Methods: This retrospective study included 91 consecutive patients who had undergone preoperative dynamic CT and Tc-GSA scintigraphy. EOB-MRI was performed in 76 patients. CTV was used to measure the total liver volume (TLV), spleen volume (SV), normalised to the body surface area (BSA), and liver-to-spleen volume ratio (TLV/SV). Tc-GSA scintigraphy provided LHL15, HH15, and GSA indices. The liver-to-spleen ratio (LSR) was calculated in the hepatobiliary phase of EOB-MRI. Hyaluronic acid and type 4 collagen levels were measured in 65 patients. Logistic regression and receiver operating characteristic (ROC) analyses were performed to identify useful parameters for estimating the LF stage and laboratory data.
Results: According to the multivariable logistic regression analysis, SV/BSA (odds ratio [OR], 1.01; 95% confidence interval [CI], 1.003-1.02; p = 0.011), LSR (OR, 0.06; 95%CI, 0.004-0.70; p = 0.026), and hyaluronic acid (OR, 1.01; 95%CI, 1.001-1.02; p = 0.024) were independent variables for severe LF (F3-4). Combined SV/BSA, LSR, and hyaluronic acid correctly estimated severe LF, with an AUC of 0.91, which was significantly larger than the AUCs of the GSA index (AUC = 0.84), SV/BSA (AUC = 0.83), or LSR (AUC = 0.75) alone.
Conclusions: Combined CTV, EOB-MRI, and hyaluronic acid analyses improved the estimation accuracy of severe LF compared to CTV, EOB-MRI, or Tc-GSA scintigraphy individually.
Clinical Relevance Statement: The combined analysis of spleen volume on CT volumetry, liver-to-spleen ratio on gadolinium-ethoxybenzyl-diethylenetriamine-pentaacetic-acid-enhanced MRI, and hyaluronic acid can identify severe liver fibrosis associated with a high risk of liver failure after hepatectomy and recurrence in patients with hepatocellular carcinoma.

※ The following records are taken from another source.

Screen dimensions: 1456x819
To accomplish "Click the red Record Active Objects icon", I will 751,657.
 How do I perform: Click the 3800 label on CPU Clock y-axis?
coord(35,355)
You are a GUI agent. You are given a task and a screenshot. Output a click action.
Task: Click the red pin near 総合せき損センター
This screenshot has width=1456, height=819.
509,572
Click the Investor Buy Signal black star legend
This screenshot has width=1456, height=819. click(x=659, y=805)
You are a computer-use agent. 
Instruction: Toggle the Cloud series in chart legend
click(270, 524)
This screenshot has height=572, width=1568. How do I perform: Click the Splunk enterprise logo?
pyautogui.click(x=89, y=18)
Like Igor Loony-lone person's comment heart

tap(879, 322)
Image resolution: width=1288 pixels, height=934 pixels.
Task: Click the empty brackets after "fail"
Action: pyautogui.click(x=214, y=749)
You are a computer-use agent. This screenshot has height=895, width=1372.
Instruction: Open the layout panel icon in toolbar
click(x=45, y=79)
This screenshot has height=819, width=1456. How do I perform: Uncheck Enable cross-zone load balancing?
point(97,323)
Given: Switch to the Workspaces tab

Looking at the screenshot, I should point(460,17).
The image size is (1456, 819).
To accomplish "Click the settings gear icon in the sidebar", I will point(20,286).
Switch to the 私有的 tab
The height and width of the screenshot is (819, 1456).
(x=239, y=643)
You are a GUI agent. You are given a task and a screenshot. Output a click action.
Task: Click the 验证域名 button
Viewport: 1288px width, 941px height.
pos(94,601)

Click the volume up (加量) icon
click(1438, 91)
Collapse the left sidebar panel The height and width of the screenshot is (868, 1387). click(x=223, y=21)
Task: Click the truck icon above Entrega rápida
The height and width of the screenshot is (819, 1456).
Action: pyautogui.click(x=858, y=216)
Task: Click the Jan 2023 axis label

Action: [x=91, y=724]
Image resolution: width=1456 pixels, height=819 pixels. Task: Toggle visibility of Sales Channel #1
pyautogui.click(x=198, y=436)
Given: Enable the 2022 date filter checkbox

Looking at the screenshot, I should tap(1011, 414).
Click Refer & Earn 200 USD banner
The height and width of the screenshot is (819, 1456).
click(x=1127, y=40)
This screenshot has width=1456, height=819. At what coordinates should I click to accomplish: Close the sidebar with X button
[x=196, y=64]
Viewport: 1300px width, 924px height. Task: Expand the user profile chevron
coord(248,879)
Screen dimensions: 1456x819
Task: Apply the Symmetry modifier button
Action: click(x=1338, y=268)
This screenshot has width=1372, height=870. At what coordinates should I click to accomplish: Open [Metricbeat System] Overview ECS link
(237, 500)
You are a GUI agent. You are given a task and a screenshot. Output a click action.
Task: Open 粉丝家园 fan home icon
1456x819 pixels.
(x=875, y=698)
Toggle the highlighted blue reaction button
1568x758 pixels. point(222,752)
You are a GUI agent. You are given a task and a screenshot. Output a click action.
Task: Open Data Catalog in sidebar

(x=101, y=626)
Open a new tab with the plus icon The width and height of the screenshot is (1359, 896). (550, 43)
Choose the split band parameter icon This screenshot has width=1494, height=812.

Key Points: • Spleen volume of CT volumetry normalised to the body surface area, liver-to-spleen ratio of EOB-MRI, and hyaluronic acid were independent variables for liver fibrosis. • CT volumetry and EOB-MRI enable the detection of severe liver fibrosis, which may correlate with post-hepatectomy liver failure and complications. • Combined CT volumetry, gadolinium-ethoxybenzyl-diethylenetriamine-pentaacetic-acid-enhanced MRI (EOB-MRI), and hyaluronic acid analyses improved the estimation of severe liver fibrosis compared to technetium galactosyl-serum-albumin scintigraphy.